21.      APPLICATION OF FUNDS.

         All funds received or held by the Company under the Plan may be used
for any corporate purpose until applied to the purchase of Common Stock
and/or refunded to participating employees. Participating employees' accounts
will not be segregated.

22.      NO RIGHT TO CONTINUED EMPLOYMENT.

         Neither the Plan nor any right to purchase Common Stock under the
Plan confers upon any employee any right to continued employment with the
Company or any of its participating Affiliates, nor will an employee's
participation in the Plan restrict or interfere in any way with the right of
the Company or any of its participating Affiliates to terminate the
employee's employment at any time.

23.      AMENDMENT OF PLAN.

         The Board may, at any time, amend the Plan in any respect (including
an increase in the percentage specified in Section 8 above used in
calculating the Purchase Price); PROVIDED, HOWEVER, that without approval of
the stockholders of the Company no amendment shall be made (a) increasing the
number of shares specified in Section 1 above that may be made available for
purchase under the Plan (except as provided in Section 25 below) or (b)
changing the eligibility requirements for participating in the Plan. No
amendment may be made that impairs the vested rights of participating
employees.

24.      EFFECTIVE DATE; TERM AND TERMINATION OF THE PLAN.

         The Plan shall be effective as of the date of adoption by the Board,
which date is set forth below, subject to approval of the Plan by a majority
of the votes present and entitled to vote at a duly held meeting of the
shareholders of the Company at which a quorum representing a majority of all
outstanding voting stock is present, either in person or by proxy; PROVIDED,
HOWEVER, that upon approval of the Plan by the shareholders of the Company as
set forth above, all rights to purchase shares granted under the Plan on or
after the effective date shall be fully effective as if the shareholders of
the Company had approved the Plan on the effective date. If the shareholders
fail to approve the Plan on or before one year after the effective date, the
Plan shall terminate, any rights to purchase shares granted hereunder shall
be null and void and of no effect, and all contributed funds shall be
refunded to participating employees. The Board may terminate the Plan at any
time and for any reason or for no reason, provided that such termination
shall not impair any rights of participating employees that have vested at
the time of termination. In any event, the Plan shall, without further action
of the Board, terminate ten (10) years after the date of adoption of the Plan
by the Board or, if earlier, at such time as all shares of Common Stock that
may be made available for purchase under the Plan pursuant to Section 1 above
have been issued.

                                       7.

<PAGE>

25.      EFFECT OF CHANGES IN CAPITALIZATION.

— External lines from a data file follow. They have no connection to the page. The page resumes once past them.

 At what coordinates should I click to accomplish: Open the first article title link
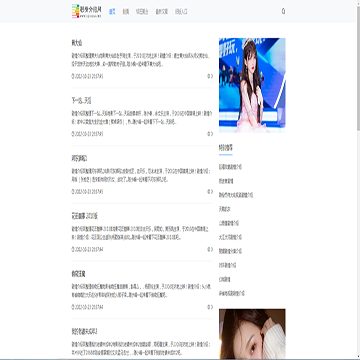click(77, 43)
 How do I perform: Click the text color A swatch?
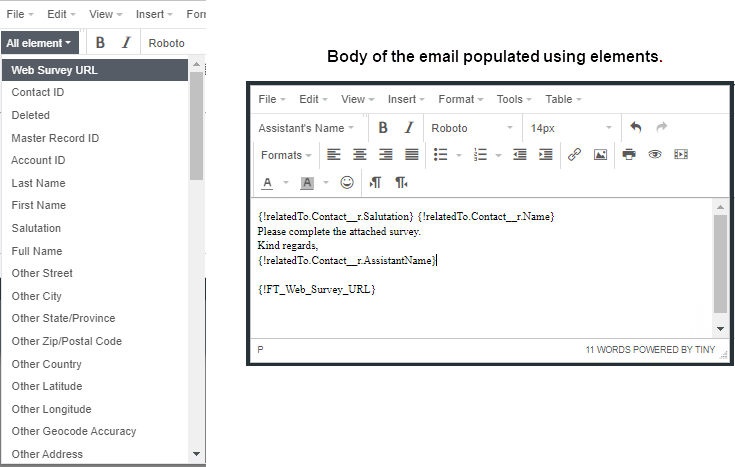coord(267,183)
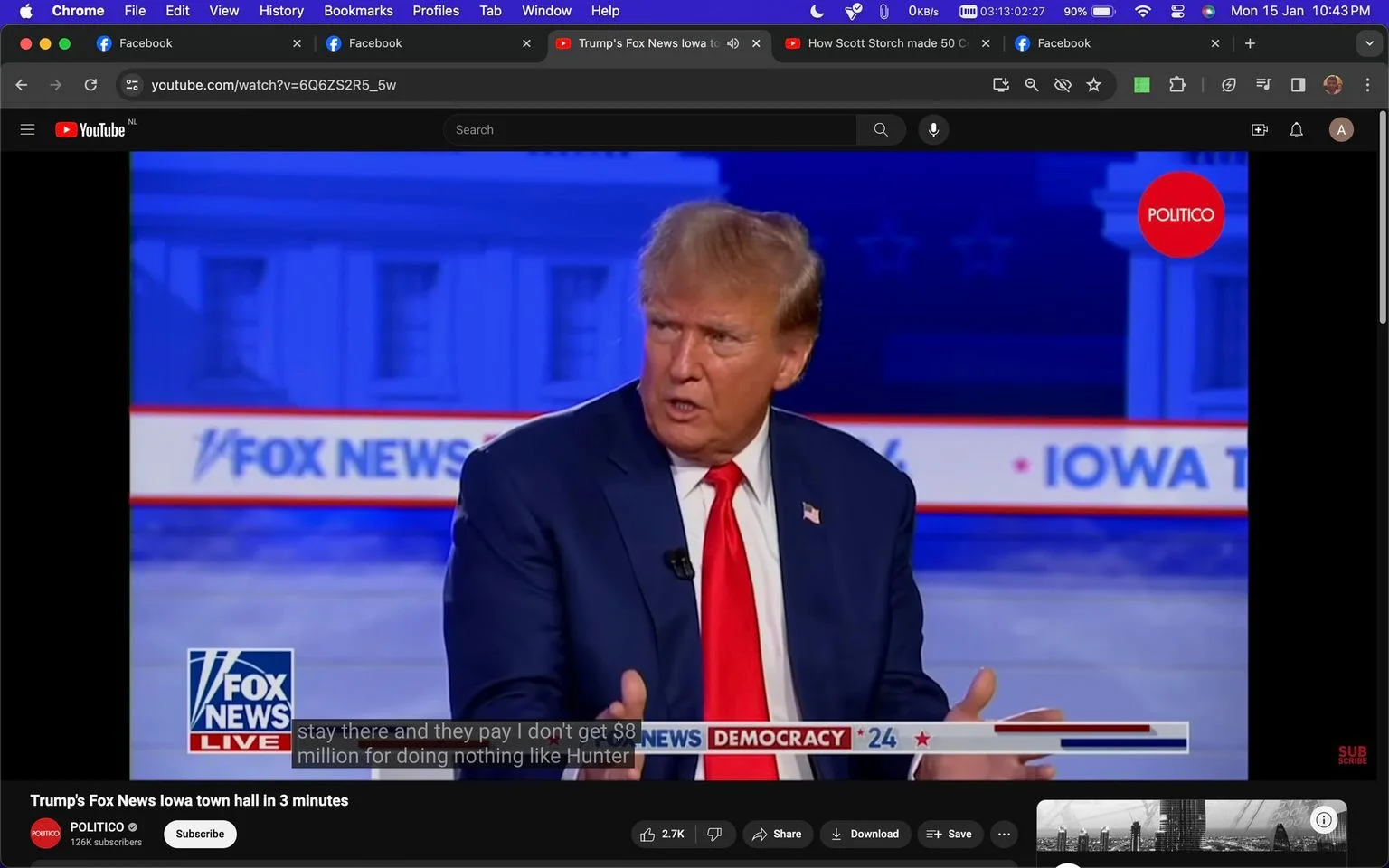Like the video with thumbs up
This screenshot has width=1389, height=868.
pyautogui.click(x=662, y=834)
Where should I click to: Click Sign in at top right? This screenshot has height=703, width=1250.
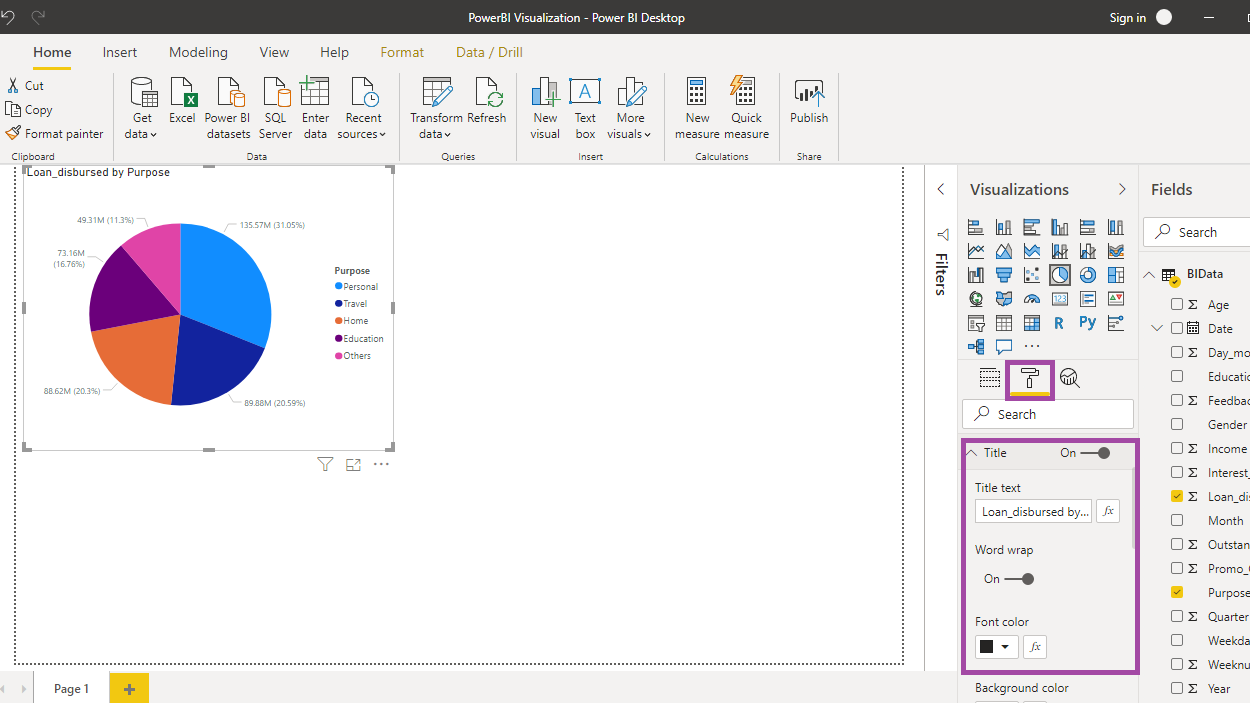click(1127, 17)
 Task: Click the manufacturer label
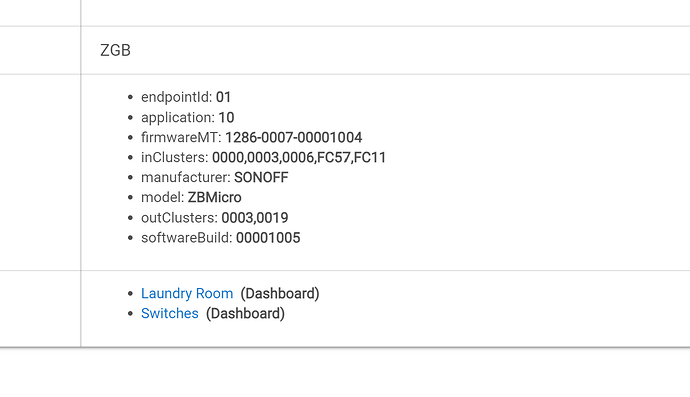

         (a)      CHANGES IN STOCK.

         If the number of outstanding shares of Common Stock is increased or
decreased or the shares of Common Stock are changed into or exchanged for a
different number or kind of shares or other securities of the Company by
reason of any recapitalization, reclassification, stock split, reverse split,
combination of shares, exchange of shares, stock dividend, or other
distribution payable in capital stock, or other increase or decrease in such
shares effected without receipt of consideration by the Company occurring
after the effective date of the Plan, the number and kinds of shares that may
be purchased under the Plan shall be adjusted proportionately and accordingly
by the Company. In addition, the number and kind of shares for which rights
are outstanding shall be similarly adjusted so that the proportionate
interest of a participating employee immediately following such event shall,
to the extent practicable, be the same as immediately prior to such event.
Any such adjustment in outstanding rights shall not change the aggregate
Purchase Price payable by a participating employee with respect to shares
subject to such rights, but shall include a corresponding proportionate
adjustment in the Purchase Price per share.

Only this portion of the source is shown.